I think my views need no philosophical leaps of faith. They are all based on unambiguous observable data. To me there is no supernatural realm because there is no evidence for one. What I believe has nothing to do with the evidence but is formed by it. I have looked at belief both within myself and in others and find myriad material reasons for its manifestation, none of them are supernatural and indeed can all be explained as personal and cultural artifice. And contrary to the freedom of mind I seek.
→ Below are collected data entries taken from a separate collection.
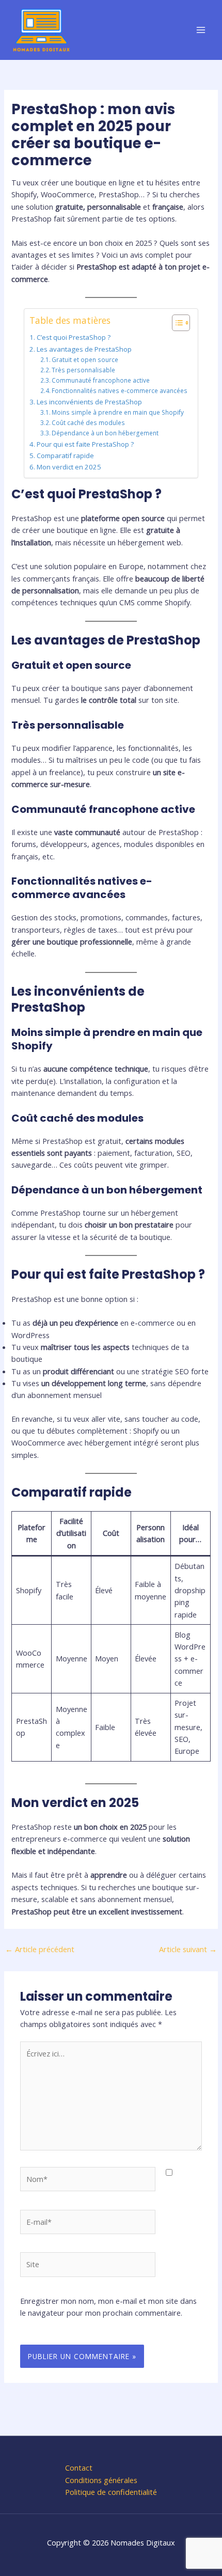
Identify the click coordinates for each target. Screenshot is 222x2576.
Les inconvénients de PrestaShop (89, 401)
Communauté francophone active (101, 380)
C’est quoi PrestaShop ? (73, 337)
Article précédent (39, 1949)
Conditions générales (101, 2480)
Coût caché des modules (88, 422)
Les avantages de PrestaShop (84, 349)
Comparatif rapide (65, 455)
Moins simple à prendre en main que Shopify (118, 412)
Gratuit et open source (85, 359)
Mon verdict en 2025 (69, 467)
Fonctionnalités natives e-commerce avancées (119, 390)
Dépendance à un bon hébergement (105, 433)
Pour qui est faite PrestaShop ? (85, 444)
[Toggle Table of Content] (175, 323)
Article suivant (188, 1949)
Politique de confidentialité (111, 2492)
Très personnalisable (83, 370)
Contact (78, 2467)
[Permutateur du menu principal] (201, 30)
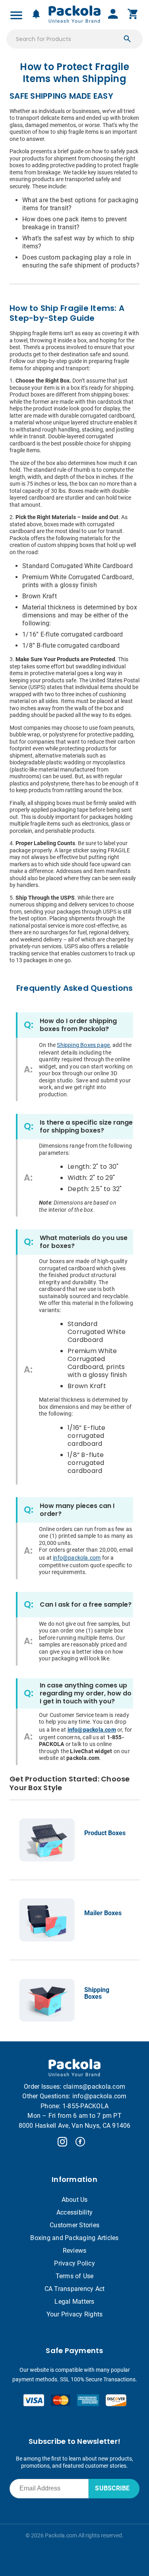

Simone wasn't anorexic. She had this need to put herself into the position of the oppressed in order to experientially understand it. This separates her from many in philosophy since she wasn't a teacher sitting in a university pontificating nor dressed in garb in a church with a full belly condemning others. She had to live her philosophy since her goal was "understanding." She wrote:

"Human beings are so made that the ones who do the crushing feel nothing; it is the person crushed who feels what is happening. Unless one has placed oneself on the side of the oppressed, to feel with them, one cannot understand."

Denying herself food was just allowing her to remember world hunger. At five years old she was reading the paper to her parents and became more aware of the war and the plight of the French soldiers so if they were on survival rations she did the same. World hunger remained so she continued in this way. It doesn't make sense to us since we don't invite such experiential evidence of the human condition. We'd rather discuss it and further it through our moral ignorance and buck passing.

All we can do is honestly admit that we don't have experiential evidence as to the results of the human condition so we cannot know if her transition from Communism to her experience with the Christ was genuine. She leaves us with questions

We need the influence of people like this. She makes me feel like sh-t yet I would gladly say thank you and hold open a door for her if she were alive today. Her purity and dedication reveal my weakness. Sometimes a man needs a good woman to kick him in his psychological ass.

Yet if some pontificating politician, secular religious, or New Age advocate proclaims the human condition, it is annoying because I sense their hypocrisy and fantasy. Yet with her there is nothing to grumble about. She is expressing what needs to be expressed through the humility of experience so I appreciate it though hardly ego inflating.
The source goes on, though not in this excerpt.